Several years ago, Michigan Medicine’s Dr. Vineet Chopra didn’t know he’d incorporate both India and the US into his medical career. Now an esteemed doctor and author, Chopra recently received the 2019 Distinguished Clinical and Translational Research Mentor Award for his dedication to mentorship.

“The award is given to nine people across campus who are believed to be outstanding mentors, giving back as much as they’ve received,” Chopra said. “For me, as an immigrant, that means giving back to India as well.”

This sense of cultural responsibility led Chopra and his colleague—Dr. Krishnan Raghavendran—to organize Michigan Medicine’s India Platform. He described the endeavor, which began after former U-M President Mary Sue Coleman’s 2012 trip to India, as a “labor of love.”

“What I’ve enjoyed most about this journey is linking people at Michigan with outstanding clinicians and researchers in India who have similar and complementary interests. We’ve done this at every level, connecting faculty, students, and residents,” said Chopra.

Exchanges of ideas and information have remained core to Chopra throughout his career. Demonstrated not only by his mentorship award, but also in his approach to teaching, he strives to provide his students with tools for success in the medical field while encouraging them to meet him halfway.

“The Indian model of teaching is less Socratic than in the US,” Chopra explained. “Incorporating that into my own teaching has been helpful. Having a frank conversation about expectations early on can create a great give-and-take relationship, where both mentor and mentee are putting in equal effort.”

Philosophies like this one were cultivated in part through Chopra’s medical schooling in India, which he described as “the best decision [he] ever made” after a very global upbringing: at six months old, he left Delhi with his family, eventually attending elementary school in France, middle school in Egypt, and high school in Japan.

“My decision to return to India for medical school came directly after my undergrad here in the US,” he continued. “In India, I received a huge amount of clinical training, but I noticed a gap in the public sector in terms of linking evidence to practice and using commonly available medical technology to improve clinical care.”

## The data
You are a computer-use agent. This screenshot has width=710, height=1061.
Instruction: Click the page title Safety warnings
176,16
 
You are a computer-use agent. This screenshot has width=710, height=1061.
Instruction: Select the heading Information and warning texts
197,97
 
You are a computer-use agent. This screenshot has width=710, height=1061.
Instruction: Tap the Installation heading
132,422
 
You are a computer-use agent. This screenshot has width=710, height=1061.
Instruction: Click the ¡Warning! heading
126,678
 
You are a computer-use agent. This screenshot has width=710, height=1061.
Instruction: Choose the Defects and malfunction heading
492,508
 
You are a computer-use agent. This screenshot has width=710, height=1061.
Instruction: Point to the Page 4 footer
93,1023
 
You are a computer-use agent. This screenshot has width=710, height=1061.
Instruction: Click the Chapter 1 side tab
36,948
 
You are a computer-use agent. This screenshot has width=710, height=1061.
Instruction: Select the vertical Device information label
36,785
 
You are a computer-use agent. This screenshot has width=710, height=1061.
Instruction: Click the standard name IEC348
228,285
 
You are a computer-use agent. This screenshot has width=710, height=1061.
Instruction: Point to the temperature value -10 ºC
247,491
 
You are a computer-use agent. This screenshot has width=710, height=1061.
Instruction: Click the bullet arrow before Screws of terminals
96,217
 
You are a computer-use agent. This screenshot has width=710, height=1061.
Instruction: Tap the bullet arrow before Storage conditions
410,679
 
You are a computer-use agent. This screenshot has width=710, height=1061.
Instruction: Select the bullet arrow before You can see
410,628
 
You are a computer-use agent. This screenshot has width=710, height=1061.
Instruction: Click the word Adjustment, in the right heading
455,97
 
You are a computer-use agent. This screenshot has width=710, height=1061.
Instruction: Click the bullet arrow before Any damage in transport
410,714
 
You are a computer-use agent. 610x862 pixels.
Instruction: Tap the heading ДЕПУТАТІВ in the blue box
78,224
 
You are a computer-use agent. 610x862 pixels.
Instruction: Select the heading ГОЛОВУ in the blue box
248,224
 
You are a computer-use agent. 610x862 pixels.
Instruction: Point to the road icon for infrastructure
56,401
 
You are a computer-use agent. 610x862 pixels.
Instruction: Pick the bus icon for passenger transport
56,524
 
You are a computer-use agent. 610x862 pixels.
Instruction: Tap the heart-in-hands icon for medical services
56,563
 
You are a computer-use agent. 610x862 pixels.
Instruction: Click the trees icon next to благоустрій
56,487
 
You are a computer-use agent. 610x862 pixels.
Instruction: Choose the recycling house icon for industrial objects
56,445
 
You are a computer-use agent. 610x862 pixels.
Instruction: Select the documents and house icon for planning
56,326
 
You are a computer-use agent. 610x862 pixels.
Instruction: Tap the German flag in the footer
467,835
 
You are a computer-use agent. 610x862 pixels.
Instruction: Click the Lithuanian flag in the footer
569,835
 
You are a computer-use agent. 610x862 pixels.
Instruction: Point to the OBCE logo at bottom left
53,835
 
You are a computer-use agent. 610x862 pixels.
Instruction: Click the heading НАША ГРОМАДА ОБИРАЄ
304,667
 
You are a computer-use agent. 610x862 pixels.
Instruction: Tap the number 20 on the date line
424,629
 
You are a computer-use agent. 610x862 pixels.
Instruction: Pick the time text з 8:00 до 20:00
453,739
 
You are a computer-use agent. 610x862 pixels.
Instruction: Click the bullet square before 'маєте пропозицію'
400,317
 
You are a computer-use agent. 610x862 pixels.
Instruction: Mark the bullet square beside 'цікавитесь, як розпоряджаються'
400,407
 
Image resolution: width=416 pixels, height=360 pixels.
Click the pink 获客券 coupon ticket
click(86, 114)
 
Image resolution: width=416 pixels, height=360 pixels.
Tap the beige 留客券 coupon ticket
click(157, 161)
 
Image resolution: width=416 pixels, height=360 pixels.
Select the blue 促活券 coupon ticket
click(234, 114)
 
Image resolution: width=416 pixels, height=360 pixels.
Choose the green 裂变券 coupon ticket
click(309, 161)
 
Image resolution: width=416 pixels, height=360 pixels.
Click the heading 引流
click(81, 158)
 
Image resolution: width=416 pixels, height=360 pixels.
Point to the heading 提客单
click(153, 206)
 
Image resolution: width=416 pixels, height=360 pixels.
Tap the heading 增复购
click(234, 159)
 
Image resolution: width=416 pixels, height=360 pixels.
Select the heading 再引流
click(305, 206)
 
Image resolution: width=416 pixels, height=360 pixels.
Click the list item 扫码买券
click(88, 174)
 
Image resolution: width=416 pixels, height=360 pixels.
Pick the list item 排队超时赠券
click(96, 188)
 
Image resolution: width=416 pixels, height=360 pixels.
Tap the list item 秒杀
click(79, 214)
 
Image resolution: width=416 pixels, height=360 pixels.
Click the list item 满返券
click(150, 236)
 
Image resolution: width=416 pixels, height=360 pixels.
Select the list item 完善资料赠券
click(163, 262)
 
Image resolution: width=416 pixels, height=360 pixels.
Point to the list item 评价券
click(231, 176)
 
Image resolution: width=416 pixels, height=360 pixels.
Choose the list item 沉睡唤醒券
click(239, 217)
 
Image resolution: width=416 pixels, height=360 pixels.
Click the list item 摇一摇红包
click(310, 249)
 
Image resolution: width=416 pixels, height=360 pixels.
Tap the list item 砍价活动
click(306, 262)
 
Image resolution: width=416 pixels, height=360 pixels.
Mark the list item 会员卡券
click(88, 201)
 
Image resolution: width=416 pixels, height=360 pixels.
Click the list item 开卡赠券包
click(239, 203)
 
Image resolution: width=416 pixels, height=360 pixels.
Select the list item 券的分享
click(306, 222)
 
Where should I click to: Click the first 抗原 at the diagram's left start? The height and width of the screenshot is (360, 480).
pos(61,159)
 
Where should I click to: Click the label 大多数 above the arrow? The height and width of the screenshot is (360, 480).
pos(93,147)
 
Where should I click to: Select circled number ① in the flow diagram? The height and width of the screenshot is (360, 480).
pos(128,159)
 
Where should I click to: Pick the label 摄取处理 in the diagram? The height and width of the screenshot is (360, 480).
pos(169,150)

## Your tasks
a. According to the profile of Dr. Vineet Chopra, why did Chopra and his colleague organize Michigan Medicine's India Platform?
b. In the profile of Dr. Vineet Chopra, in which country did Chopra attend middle school?

## Set of answers
a. They organized it out of a sense of cultural responsibility. For Chopra, being an outstanding mentor means giving back as much as he has received, and as an immigrant that includes giving back to India.

b. Egypt.